R语言中的K-mean和K中心

K-中心点算法也是一种常用的聚类算法,K-中心点聚类的基本思想和K-Means的思想相同,实质上是对K-means算法的优化和改进。在K-means中,异常数据对其的算法过程会有较大的影响。在K-means算法执行过程中,可以通过随机的方式选择初始质心,也只有初始时通过随机方式产生的质心才是实际需要聚簇集合的中心点,而后面通过不断迭代产生的新的质心很可能并不是在聚簇中的点。如果某些异常点距离质心相对较大时,很可能导致重新计算得到的质心偏离了聚簇的真实中心。

算法步骤:

(1)确定聚类的个数K。

(2)在所有数据集合中选择K个点作为各个聚簇的中心点。

(3)计算其余所有点到K个中心点的距离,并把每个点到K个中心点最短的聚簇作为自己所属的聚簇。

(4)在每个聚簇中按照顺序依次选取点,计算该点到当前聚簇中所有点距离之和,最终距离之后最小的点,则视为新的中心点。

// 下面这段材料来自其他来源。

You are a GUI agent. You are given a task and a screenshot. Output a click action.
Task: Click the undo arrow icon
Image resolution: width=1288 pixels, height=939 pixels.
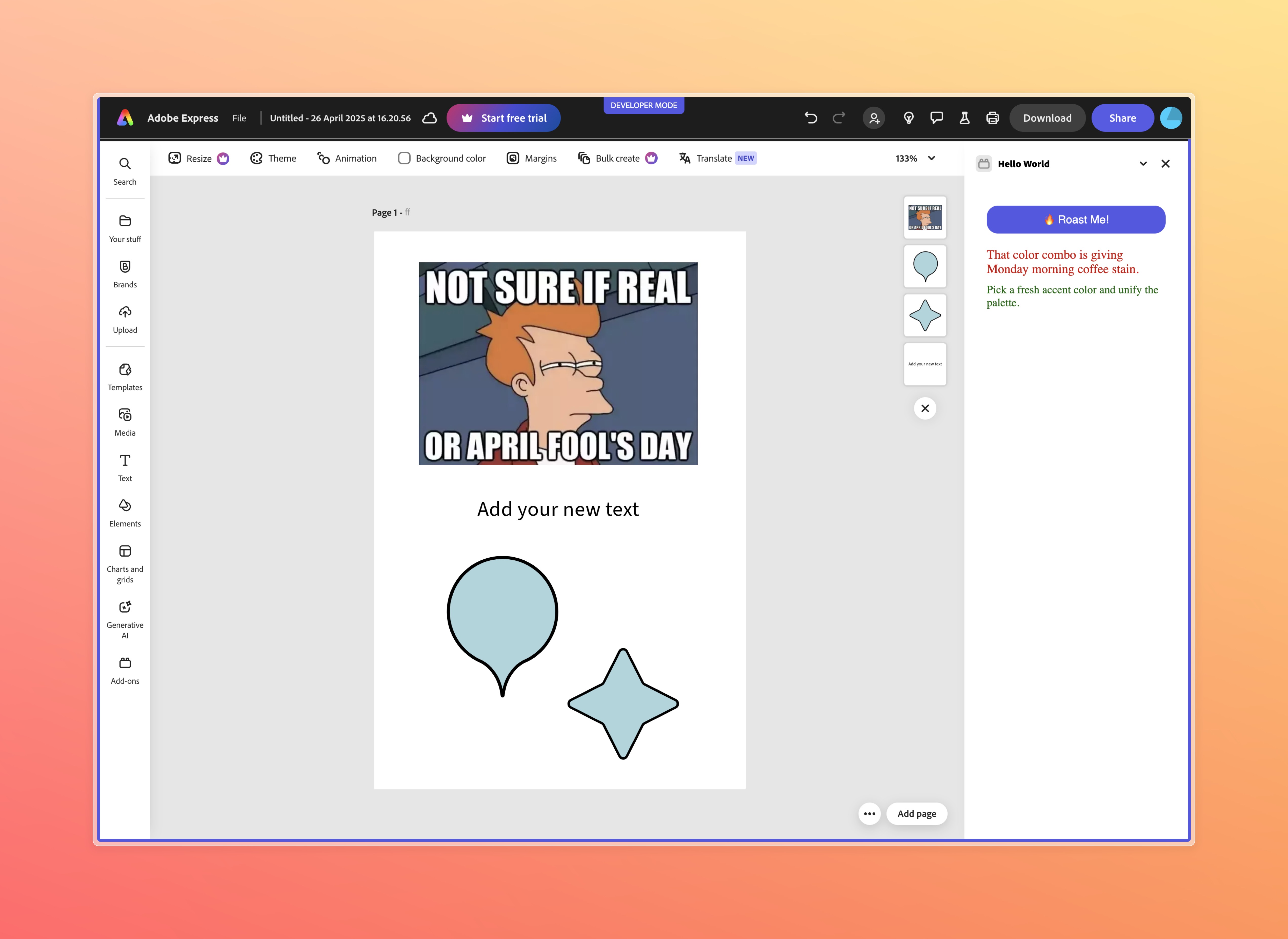tap(811, 118)
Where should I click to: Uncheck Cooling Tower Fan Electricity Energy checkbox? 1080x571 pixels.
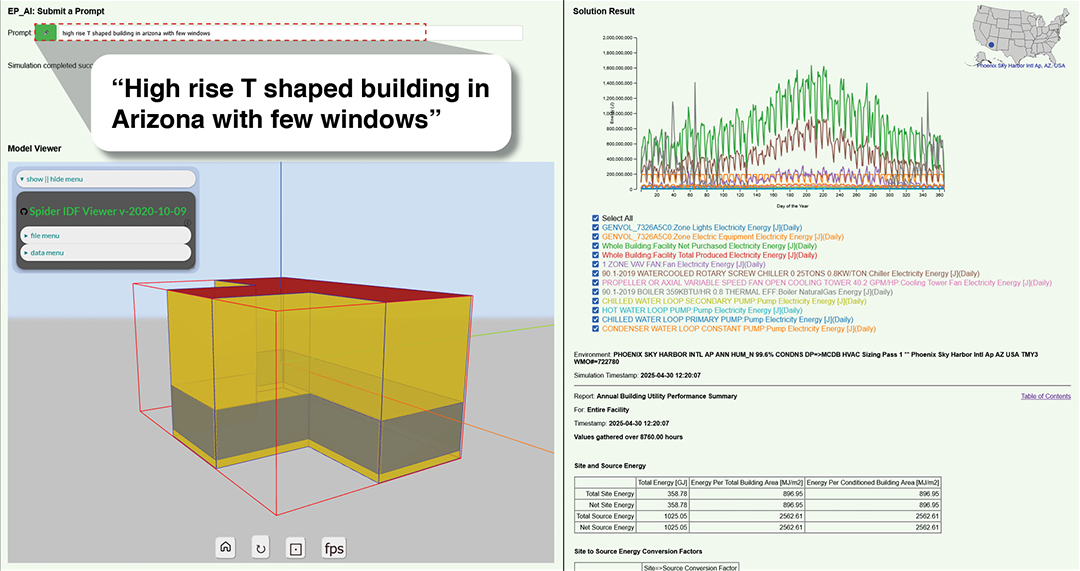coord(596,282)
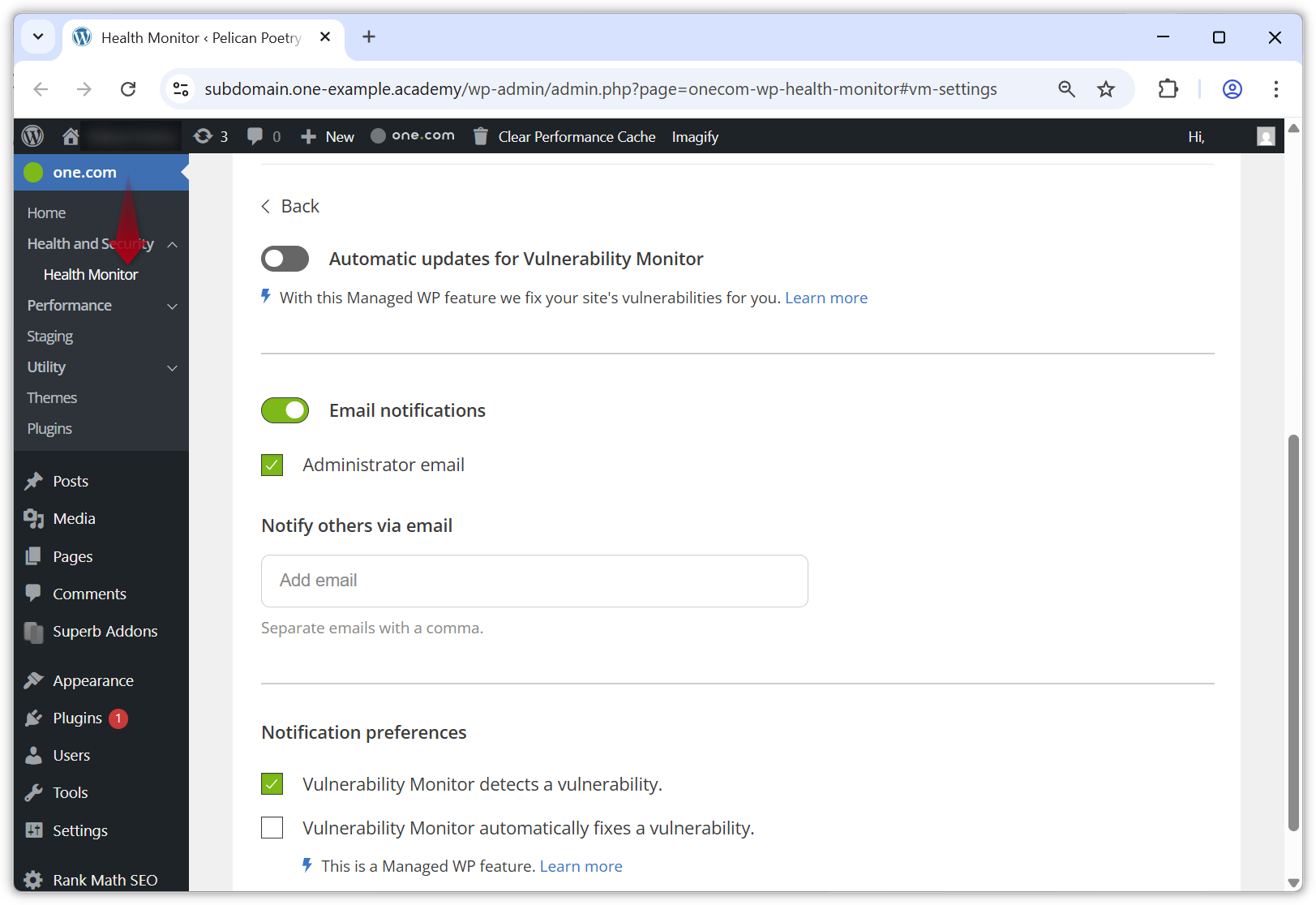Clear Performance Cache using the trash icon
Image resolution: width=1316 pixels, height=905 pixels.
480,135
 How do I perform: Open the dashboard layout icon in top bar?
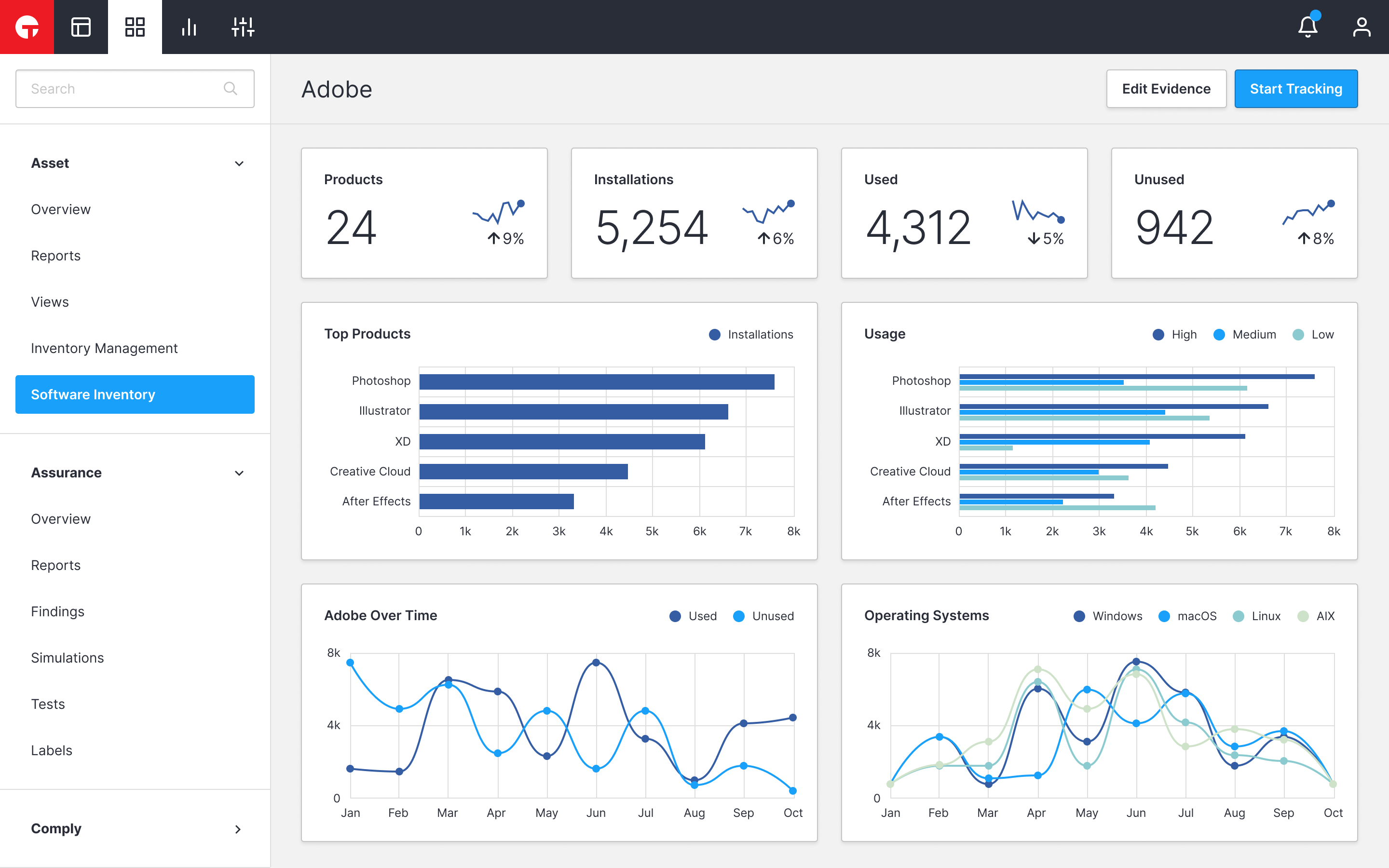coord(81,27)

(5)重复(2),(3)步骤,直到各个聚簇的中心点不再改变。

如果以样本数据{A,B,C,D,E,F}为例,期望聚类的K值为2,则步骤如下:

(1)在样本数据中随机选择B、E作为中心点。

(2)如果通过计算得到D,F到B的距离最近,A,C到E的距离最近,则B,D,F为聚簇C1,A,C,E为聚簇C2。

(3)在C1和C2两个聚类集合中,计算一个点到其他店的距离之和的最小值作为新的中心点,假如分别计算出D到C1中其他所有点的距离之和最小,E到C2中其他所有点的距离之和最小。

(4)再以D,E作为聚簇的中心点,重复上述步骤,知道中心点不再改变。

K-中心聚类算法计算的是某点到其它所有点的距离之后最小的点,通过距离之和最短的计算方式可以减少某些孤立数据对聚类过程的影响。从而使得最终效果更接近真实划分,但是由于上述过程的计算量会相对杜宇K-means,大约增加O(n)的计算量,因此一般情况下K-中心算法更加适合小规模数据运算。

# data #
# http://www.uni-koeln.de/themen/statistik/data/cluster/
data=read.table("D://book//data.txt")
data=data[-17,]
countries=data[-51,]

names(countries)=c("country","birth","death")
var=countries$country
var=as.character(var)
for(i in 1:68) row.names(countries)[i]=var[i]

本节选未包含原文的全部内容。